--- TASK DETAILS ---
Using the records that appear below, write out exactly the lines from the one with "Add Prefix Without" through the one with "Add a Text Prefix", keeping both end lines.

################

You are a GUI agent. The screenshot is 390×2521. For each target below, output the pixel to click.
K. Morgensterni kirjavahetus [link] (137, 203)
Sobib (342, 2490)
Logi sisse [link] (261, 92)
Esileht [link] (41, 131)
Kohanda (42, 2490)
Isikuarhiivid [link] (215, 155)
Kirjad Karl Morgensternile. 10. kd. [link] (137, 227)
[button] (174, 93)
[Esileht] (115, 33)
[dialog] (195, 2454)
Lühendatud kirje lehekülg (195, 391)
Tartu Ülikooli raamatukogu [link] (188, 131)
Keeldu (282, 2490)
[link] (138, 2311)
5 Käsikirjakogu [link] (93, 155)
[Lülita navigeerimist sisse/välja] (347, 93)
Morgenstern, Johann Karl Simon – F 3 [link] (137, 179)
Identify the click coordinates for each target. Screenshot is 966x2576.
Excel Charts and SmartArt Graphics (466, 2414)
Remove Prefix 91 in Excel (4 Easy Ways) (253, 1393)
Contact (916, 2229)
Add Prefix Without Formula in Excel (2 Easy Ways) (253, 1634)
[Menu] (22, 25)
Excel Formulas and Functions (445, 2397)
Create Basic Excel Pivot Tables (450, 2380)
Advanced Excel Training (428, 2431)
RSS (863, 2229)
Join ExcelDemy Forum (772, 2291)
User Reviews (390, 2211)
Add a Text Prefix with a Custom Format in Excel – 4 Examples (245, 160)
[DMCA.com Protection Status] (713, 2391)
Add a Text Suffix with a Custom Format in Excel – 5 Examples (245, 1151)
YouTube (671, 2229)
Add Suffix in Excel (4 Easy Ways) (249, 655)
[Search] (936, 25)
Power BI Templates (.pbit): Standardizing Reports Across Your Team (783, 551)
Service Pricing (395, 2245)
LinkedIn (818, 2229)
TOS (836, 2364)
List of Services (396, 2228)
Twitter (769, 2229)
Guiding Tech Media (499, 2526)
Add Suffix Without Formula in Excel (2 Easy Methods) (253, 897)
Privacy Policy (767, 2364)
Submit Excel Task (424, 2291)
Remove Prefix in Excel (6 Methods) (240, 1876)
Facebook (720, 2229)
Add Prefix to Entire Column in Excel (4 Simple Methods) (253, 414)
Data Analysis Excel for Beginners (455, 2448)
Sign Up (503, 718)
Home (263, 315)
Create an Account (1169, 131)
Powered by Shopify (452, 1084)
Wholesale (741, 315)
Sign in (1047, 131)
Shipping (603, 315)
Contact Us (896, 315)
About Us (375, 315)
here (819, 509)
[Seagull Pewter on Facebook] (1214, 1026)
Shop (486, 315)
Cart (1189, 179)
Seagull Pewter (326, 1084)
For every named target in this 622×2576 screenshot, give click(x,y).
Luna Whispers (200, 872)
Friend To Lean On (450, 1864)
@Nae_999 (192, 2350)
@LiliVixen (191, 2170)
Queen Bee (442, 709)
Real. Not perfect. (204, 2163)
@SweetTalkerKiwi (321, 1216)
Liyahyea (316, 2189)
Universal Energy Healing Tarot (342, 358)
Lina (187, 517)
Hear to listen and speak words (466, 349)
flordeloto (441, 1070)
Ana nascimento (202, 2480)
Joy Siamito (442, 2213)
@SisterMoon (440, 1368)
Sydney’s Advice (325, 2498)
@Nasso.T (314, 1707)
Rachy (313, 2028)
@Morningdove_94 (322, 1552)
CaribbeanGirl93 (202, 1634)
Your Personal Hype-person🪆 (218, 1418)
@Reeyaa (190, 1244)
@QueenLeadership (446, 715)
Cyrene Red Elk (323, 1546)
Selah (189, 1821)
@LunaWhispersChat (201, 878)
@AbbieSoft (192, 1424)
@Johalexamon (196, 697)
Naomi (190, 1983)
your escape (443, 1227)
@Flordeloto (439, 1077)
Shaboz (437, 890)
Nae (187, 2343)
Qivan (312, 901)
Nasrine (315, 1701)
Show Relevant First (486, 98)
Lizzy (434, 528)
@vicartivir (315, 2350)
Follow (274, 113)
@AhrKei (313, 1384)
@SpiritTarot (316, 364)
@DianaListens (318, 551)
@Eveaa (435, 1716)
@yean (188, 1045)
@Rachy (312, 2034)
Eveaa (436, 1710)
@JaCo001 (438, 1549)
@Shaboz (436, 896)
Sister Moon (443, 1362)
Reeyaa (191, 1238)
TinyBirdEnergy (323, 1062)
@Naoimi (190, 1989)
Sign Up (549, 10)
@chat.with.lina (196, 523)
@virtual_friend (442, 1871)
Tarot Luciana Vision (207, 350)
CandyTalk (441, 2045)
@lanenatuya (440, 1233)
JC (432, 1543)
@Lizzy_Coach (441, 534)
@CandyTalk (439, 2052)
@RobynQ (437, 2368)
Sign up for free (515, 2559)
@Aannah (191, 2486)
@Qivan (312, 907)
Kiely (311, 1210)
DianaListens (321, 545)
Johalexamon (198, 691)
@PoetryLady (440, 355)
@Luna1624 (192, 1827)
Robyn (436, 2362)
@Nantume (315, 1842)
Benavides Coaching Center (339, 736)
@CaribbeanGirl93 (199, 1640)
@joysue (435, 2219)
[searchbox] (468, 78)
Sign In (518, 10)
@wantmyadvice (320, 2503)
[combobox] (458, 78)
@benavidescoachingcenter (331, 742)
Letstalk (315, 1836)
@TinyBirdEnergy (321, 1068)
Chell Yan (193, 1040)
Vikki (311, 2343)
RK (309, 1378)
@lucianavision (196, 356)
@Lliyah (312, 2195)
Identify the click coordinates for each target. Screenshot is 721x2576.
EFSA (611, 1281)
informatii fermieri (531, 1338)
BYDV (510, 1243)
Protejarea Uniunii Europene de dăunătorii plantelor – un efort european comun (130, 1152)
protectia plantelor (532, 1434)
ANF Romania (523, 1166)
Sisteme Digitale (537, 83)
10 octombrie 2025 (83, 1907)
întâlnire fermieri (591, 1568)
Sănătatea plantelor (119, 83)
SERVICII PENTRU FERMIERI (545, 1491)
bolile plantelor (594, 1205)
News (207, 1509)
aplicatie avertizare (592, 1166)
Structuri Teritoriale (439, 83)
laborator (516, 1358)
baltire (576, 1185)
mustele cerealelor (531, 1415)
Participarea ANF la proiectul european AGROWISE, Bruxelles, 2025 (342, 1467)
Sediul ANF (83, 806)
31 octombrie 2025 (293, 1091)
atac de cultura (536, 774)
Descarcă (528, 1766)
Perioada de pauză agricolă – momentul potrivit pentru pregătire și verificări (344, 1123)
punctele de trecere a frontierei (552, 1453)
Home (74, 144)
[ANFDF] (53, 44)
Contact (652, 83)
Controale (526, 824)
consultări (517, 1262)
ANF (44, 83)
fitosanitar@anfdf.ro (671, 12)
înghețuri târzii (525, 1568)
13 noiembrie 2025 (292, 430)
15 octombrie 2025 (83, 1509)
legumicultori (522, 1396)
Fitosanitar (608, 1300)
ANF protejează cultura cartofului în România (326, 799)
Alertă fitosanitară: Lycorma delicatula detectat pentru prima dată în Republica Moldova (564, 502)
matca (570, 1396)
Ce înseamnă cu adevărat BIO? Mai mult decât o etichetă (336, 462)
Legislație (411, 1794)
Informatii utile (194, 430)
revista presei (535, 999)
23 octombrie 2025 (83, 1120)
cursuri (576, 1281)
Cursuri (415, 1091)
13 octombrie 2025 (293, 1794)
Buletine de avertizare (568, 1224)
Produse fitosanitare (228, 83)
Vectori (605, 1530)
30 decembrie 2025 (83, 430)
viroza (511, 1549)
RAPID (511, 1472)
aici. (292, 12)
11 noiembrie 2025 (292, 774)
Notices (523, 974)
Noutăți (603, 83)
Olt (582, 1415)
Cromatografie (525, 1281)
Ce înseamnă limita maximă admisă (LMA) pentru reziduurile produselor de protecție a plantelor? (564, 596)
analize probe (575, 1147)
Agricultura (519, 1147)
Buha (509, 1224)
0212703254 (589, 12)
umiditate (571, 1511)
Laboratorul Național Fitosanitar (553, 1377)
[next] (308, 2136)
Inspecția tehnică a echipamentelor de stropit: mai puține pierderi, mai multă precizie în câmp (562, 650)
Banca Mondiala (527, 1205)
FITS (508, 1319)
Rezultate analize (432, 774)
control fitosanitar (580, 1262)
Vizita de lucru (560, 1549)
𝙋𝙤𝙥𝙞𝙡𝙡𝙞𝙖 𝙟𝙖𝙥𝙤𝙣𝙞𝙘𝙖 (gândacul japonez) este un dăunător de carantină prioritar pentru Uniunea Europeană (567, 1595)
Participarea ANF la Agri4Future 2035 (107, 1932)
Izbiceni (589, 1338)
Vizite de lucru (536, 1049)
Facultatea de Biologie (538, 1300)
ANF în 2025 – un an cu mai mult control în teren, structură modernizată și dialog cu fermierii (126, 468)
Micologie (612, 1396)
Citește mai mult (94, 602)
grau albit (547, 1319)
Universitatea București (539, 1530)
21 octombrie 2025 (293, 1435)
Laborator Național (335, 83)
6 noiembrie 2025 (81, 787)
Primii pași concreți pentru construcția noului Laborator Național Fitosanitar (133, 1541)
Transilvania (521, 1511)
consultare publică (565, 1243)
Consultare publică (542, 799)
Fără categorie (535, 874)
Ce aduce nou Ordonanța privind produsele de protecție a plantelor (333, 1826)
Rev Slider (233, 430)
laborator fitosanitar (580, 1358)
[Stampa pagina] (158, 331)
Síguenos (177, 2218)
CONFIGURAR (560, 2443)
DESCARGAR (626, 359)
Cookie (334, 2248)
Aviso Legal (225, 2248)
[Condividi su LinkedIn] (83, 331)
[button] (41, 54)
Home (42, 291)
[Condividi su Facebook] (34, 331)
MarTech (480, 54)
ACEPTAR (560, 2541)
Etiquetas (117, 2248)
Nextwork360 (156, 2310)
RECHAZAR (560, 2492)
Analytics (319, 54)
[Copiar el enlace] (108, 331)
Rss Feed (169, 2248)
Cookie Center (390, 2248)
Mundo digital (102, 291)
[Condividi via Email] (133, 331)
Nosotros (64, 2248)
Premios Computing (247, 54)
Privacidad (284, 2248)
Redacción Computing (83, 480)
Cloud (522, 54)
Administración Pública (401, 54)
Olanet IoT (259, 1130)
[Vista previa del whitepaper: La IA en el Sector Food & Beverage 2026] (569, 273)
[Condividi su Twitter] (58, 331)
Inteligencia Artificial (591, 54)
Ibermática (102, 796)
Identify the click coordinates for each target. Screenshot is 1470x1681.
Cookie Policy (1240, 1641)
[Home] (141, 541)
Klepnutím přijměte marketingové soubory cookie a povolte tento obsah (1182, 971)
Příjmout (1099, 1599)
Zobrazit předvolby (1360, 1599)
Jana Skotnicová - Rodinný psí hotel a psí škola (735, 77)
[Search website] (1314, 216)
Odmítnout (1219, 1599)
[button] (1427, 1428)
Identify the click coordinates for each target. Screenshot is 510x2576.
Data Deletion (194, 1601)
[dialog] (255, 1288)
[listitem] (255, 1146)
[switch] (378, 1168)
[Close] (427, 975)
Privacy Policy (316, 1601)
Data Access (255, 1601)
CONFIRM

################

--- YOUR RESPONSE ---
Add Prefix Without Formula in Excel (2 Easy Ways) (253, 1634)
[Menu] (22, 25)
Excel Formulas and Functions (445, 2397)
Create Basic Excel Pivot Tables (450, 2380)
Advanced Excel Training (428, 2431)
RSS (863, 2229)
Join ExcelDemy Forum (772, 2291)
User Reviews (390, 2211)
Add a Text Prefix with a Custom Format in Excel – 4 Examples (245, 160)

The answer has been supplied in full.